Another day, another rainstorm. It seems that our arrival coincided with a break in Australia's terrible heat wave, which is great for them but means rainy skies for us. Still, we have continued undeterred with our on-foot adventures. We spent the morning aimlessly wandering the downtown, popping into stores of interest as we got to know the city. After we had worked up an appetite, we lunched at Mamak, a Malaysian restaurant that filled all of its tables within minutes of its lunchtime opening. We soon discovered why. It's slow-simmered curries, coconut rice, and crepe-like desserts make me mourn my Malaysian food-less years.
Sated, we meandered back to the waterfront and boarded a ferry to Manly Beach. A quick 15-20 minute ride from Sydney's Darling Harbor, Manly is the surfer-cool cousin to Sydney's urban sprawl. Since it was a Saturday, the ferry was filled with tourists and tween locals alike. Manly's appeal is understandable: a beach town feel, corridors of ice cream parlor and surf board shops, miles of beaches and trails. Manly was particularly busy during our visit as two events vied for tourists' attention: a CrossFit competition and the Australian surfing championships. I'm sure that both raised the average fitness of the people around us, because otherwise Australians are direct descendants of Greek gods. Further down the beach, hundreds of amateur surfers dotted the waves, a seemingly random few popping up as each wave reared.
Still further down, we passed a low stone wall with silver sculptures emerging from its crevices, dozens of wetsuit-clad scuba divers waddling to the water's edge, and trees filled with birds gossiping. We tried to take the hiking trails back to the pier,
but the lush vegetation swallowed the paths whole about a kilometer in and we were forced to retrace our steps. We passed everything in reverse and the normalcy of it all, the calm joy, the sense that life was being fully lived, settled over us.
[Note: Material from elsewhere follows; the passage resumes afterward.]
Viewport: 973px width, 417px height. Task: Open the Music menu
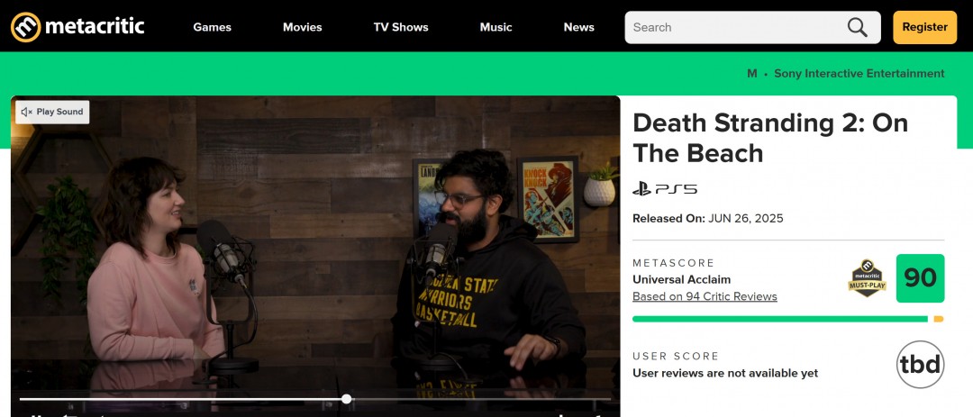click(x=496, y=27)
Our ride back to Darling Harbor was, on the other hand, somewhat peculiar. See, Sydney's Mardi Gras celebration, which seems to be a thinly-veiled Pride celebration, was that evening, and our fellow passengers were in stunning rainbow regalia. Tutus, six-inch silver sparkly platform thigh-high boots, bodysuits, glitter, hair dye, flag capes, and more glitter were de rigueur. Perhaps even more stunning, though, was the sight out the window of the ferry. The "rougher-than-normal surf", which caused our 700-person ferry to list in one direction and then the other, had brought out the local sailing daredevils. Hundreds of sailboats filled the water around us, some with their masts nearly parallel to the war and their crews all sitting on the top edge to prevent the vessel from capsizing. One boat nearly clipped our ferry, forcing us to turn at the last minute. Harrowing for all, though I think our ferry would win that round of harbor chicken.
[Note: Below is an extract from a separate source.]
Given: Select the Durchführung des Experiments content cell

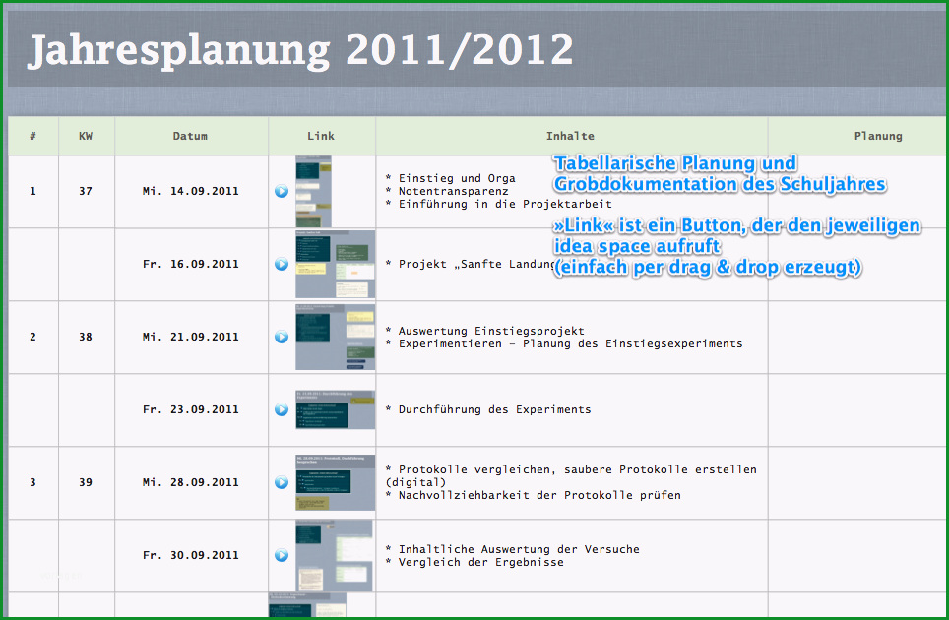Looking at the screenshot, I should (571, 409).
Once we were safely back on land, we enjoyed the long walk home, passing hordes of Mardi Gras revelers headed the opposite direction in increasingly outlandish outfits. Such enthusiastm suggested the parade and party would make for an evening to remember but, alas, jetlag reared its ugly head and we were near comatose.
Spotted (and tasted!): The world's best Japanese cheesecake. Given that most Asian countries are largely lactose intolerant, making the best indigestible product seems a dubious honor, but we were sufficiently intrigued. The cheesecake was much less firm than a traditional cheesecake but just as rich and overwhelming as you'd expect.
Spotted #2: The strangest cars (and I don't mean the color). Part sedan, part truck, and we've seen them all over the place. This one has its truck bed covered.